When I was in York last week, I took in a game at the PeoplesBank Park to see the York Revolution, an unaffiliated minor league baseball team take on the Sugar Land Skeeters. The park was built in 2009 or thereabouts and is nestled in right between the river running through downtown and the railroad station.
I eschewed the "cheapest seat in the park," a so-called $10 "lawn seating" ticket out in the grass beyond the left field fence, for a $15 seat by third base under the shadow of the luxury boxes upstairs. Combined with $3 for parking and a $2.50 hotdog (I brought my own water bottle in), it was a cheap outing to the ballpark.
After checking out my seat, I meandered around the park all game long and sat wherever I wanted. It's a nice expansive ballpark, very underutilized as several food courts were shuttered, but it has a kids playground out by left field with a merry-go-round and its food offering are many and varied, from $11 hoagies to $5 jumbo dogs with funnel cakes, Italian ices, pizza, White Castle hamburgers and boardwalk fries in between.

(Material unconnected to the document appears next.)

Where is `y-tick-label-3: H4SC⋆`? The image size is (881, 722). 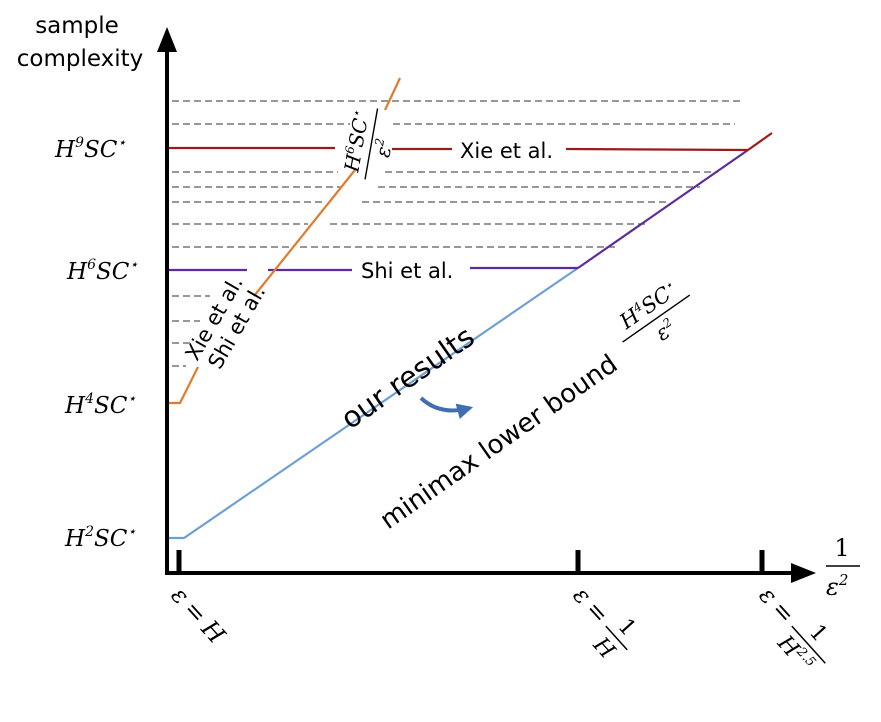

The game was interesting, as minor league ballgames often are, with a 400 foot single smacked off the top of the tall wall in left field that caromed right back to the left fielder, many pitching changes, flamethrowers serving up 88 mph fastballs and best of all, the Revolution's costumed colonial mascot firing off a loud cannon in centerfield when a Rev player hit a homer run. The decibel level inside the park, with its excellent speakers mounted everywhere, came to be annoying by the end of the game, with non-stop PA chatter, advertising ditties and between-innings breathlessly reported upon challenges on-field amongst randomly-selected spectators, and I discovered that it was literally impossible to engage in a cell-phone conversation from anywhere inside the park.